**Provided passage**
=-=-=-=-=
# What's the best way to load and unload blowers?



## oldschoo

How do u guys load and unload your snow blowers? Do u have ramps? Do most of u guys have caps ( in case it snows while you're out)? And/or do u pull a small trailer with your blower/s on it? I have a 6x10 trailer now. Is that gonna be hard to pull in the snow with my Ram 1500 2wd? Should I get some special tires for it for the snow? I'm thinking that if the blower is over 100 lbs I should use the trailer as it may be more difficult going up ramps, but then I could be wrong. I've used wood boards to load my 21 inch 100lb mower into my truck before I got the trailer and it was easy. Is a 2 stage 120-150 lb blower much more difficult to get in and out of a truck bed? Please forgive me for asking so many q's! Can't get to sleep thinkin' about all this stuff! purplebou


----------



## cet

Most of the time I have my single stage Toro so I just pick it up.

When I load the 2 stage I use a set of folding 7' ramps. I had a Dodge dually so it was quite high. In is easy, taking it out you have to be carefull it doesn't come down the ramp to fast. Your truck should be lower so the angle of the ramp will be less.


----------



## mcwlandscaping

When i used to use a snowblower, it would go in the back of a truck w/ ramps. On some storms the piles on the side of the road were big enough so that we would back right up to them and pull the snowblower out into the pile (ramps are dangerous!) and then drive the blower out of the pile...it worked great!

The next blower will just be a toro single stage so i can lift it in and out on my own w/o help.


----------



## Ole Tower

*Best WAY toLoad & Unload BLOWERS?*

NCWLandscaping said IT--as Ramps are a PITA--I have used the Same Methord He suggested for Yrs! Just back UP to any High Snow Bank & Off load your Blower--same DEAL on Loading IT--You may? have to shovel a little to Get it Nice & level for Easy loading--but It sure Beats RAMPS!--Ole Tower--


----------



## SnoFarmer

Ole Tower;405580 said:


> NCWLandscaping said IT--as Ramps are a PITA--I have used the Same Methord He suggested for Yrs! Just back UP to any High Snow Bank & Off load your Blower--same DEAL on Loading IT--You may? have to shovel a little to Get it Nice & level for Easy loading--but It sure Beats RAMPS!--Ole Tower--


There would have to be a snow bank first.
=-=-=-=-=
**Provided records**
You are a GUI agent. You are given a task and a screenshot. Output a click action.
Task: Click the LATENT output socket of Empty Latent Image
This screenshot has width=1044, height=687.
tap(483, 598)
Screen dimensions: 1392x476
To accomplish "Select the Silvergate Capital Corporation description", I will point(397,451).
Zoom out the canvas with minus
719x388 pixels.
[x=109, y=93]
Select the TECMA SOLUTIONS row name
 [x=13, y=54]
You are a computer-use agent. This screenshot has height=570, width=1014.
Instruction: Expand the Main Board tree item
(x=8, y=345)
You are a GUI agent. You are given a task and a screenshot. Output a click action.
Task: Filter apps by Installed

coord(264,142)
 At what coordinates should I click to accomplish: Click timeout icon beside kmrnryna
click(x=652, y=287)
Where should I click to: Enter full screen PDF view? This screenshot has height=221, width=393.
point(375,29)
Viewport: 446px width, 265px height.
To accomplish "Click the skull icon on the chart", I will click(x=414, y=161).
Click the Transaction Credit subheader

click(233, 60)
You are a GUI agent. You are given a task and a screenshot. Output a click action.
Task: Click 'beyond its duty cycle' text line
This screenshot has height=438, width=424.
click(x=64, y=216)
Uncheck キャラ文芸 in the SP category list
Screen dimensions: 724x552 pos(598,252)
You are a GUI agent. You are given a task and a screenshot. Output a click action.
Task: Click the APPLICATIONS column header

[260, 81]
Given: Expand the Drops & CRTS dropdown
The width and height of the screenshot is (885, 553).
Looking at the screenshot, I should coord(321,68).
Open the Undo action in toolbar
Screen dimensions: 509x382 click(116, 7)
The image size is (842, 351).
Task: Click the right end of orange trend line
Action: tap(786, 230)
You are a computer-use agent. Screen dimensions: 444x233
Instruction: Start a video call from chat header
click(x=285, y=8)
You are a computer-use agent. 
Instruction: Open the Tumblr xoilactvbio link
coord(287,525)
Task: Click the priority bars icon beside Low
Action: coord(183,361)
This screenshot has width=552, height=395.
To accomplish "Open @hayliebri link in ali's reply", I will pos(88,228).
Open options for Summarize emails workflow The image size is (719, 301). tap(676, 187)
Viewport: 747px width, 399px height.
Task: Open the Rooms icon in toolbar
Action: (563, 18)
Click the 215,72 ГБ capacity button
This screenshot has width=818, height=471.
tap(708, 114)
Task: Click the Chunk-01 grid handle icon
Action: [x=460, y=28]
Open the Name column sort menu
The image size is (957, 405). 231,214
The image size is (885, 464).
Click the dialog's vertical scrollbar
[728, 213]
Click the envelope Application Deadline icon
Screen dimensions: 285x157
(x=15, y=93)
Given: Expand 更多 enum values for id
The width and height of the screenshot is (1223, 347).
=-=-=-=-=
**Problems**
(A) From the snow blower thread, write out the passage from "When i used" up to and including "pile...it worked great!".
(B) In the snow blower thread, why does mcwlandscaping plan for the next blower to be a Toro single stage?
Rely only on the forum thread about loading snow blowers.

**Outputs in order**
(A)
When i used to use a snowblower, it would go in the back of a truck w/ ramps. On some storms the piles on the side of the road were big enough so that we would back right up to them and pull the snowblower out into the pile (ramps are dangerous!) and then drive the blower out of the pile...it worked great!

(B) mcwlandscaping wants a blower that can be lifted in and out of the truck alone, without help. A Toro single stage allows that.